The Methodist Discipline contains 25 articles, borrowed from the 39 articles of the Anglicans. One of them strongly condemns transubstantiation. I don't have it at hand, but trust me on this one.

The Methodists, like Baptists, Presbyterians, Congregationalists, etc., use little glasses for the distribution of the cup at communion. This avoids both denying the cup to the laity (as Catholicism formerly did) and also avoids the common cup which Anglican churches usually use. To many, use of the common chalice - everybody drinking, yes, even wine from the same chalice - is troublesome.

Methodists usually go to the altar rail to receive communion, though today intinction has become widespread among Methodists. (I am not favorable to that because I have seen people dip the bread into the chalice, and their fingers go in too far! Sorry!) Baptists, Congregationalists, Presbyterians, etc., usually commune in the pews. I have witnessed both ways that there are benefits to both. I'm quite sure Jesus doesn't care which way. It's our hearts that he looks at, not our rituals.
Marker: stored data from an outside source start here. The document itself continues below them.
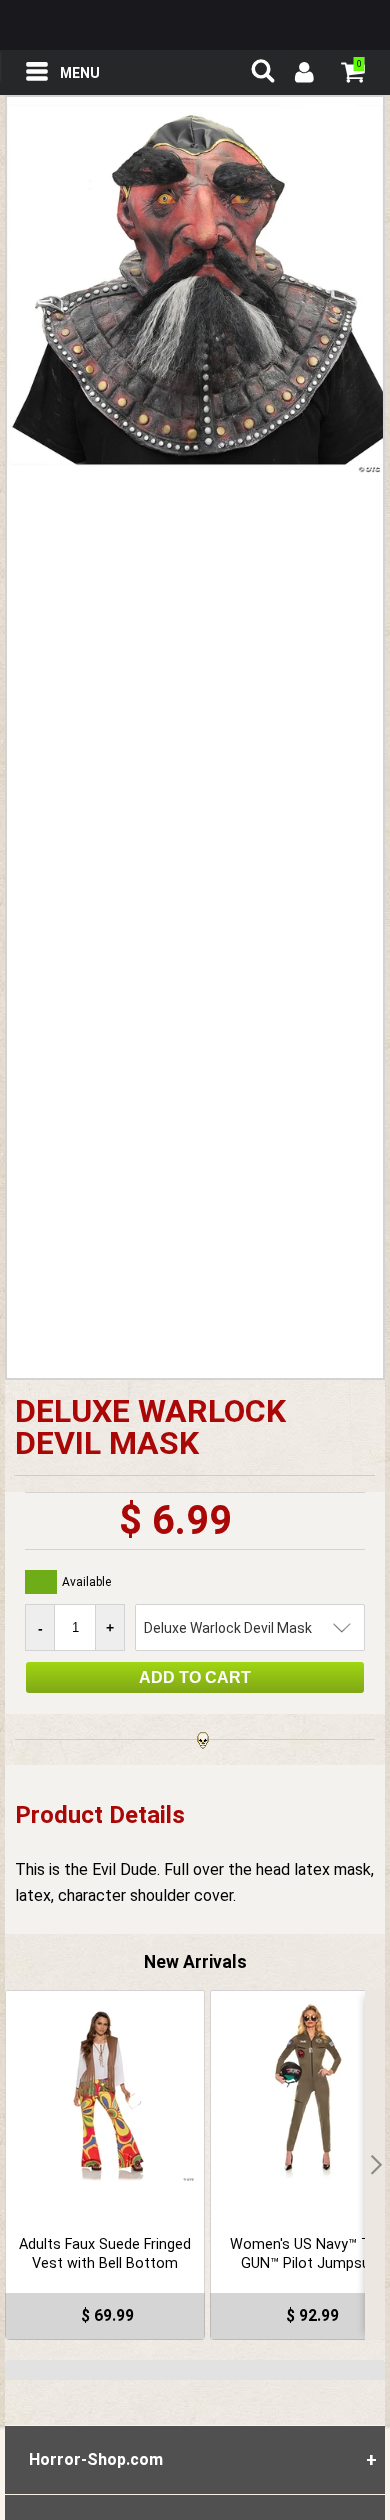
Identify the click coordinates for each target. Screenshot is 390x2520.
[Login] (303, 75)
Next (375, 2165)
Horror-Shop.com (195, 25)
As for disposing of the bread, it can be eaten. Often ministers 'toss it outside' for the birds or other wandering wildlife. I see no problem with that. In fact, I regard it as good.

Methodists vary - somewhat like Episcopalians do - from those who resemble Episcopalians to those who resemble Baptists. In places like Canada and Australia, Methodists, Congregationalists, and Presbyterians have merged.

I try to love them all. I do have a little problem, frankly, with any church which claims that it alone teaches the truth, and everyone else is in error. I suspect that we all are in error because this miraculous universe is far beyond our human understanding. The Bible tells us to walk by faith and not sight, and I try my best to do that. I suspect heaven will be full of people of all religions who tried to live as Christ commanded. See the parable of the Good Samaritan, or re-read Matt. 25:31ff.

Religion should be a bridge and not a barrier!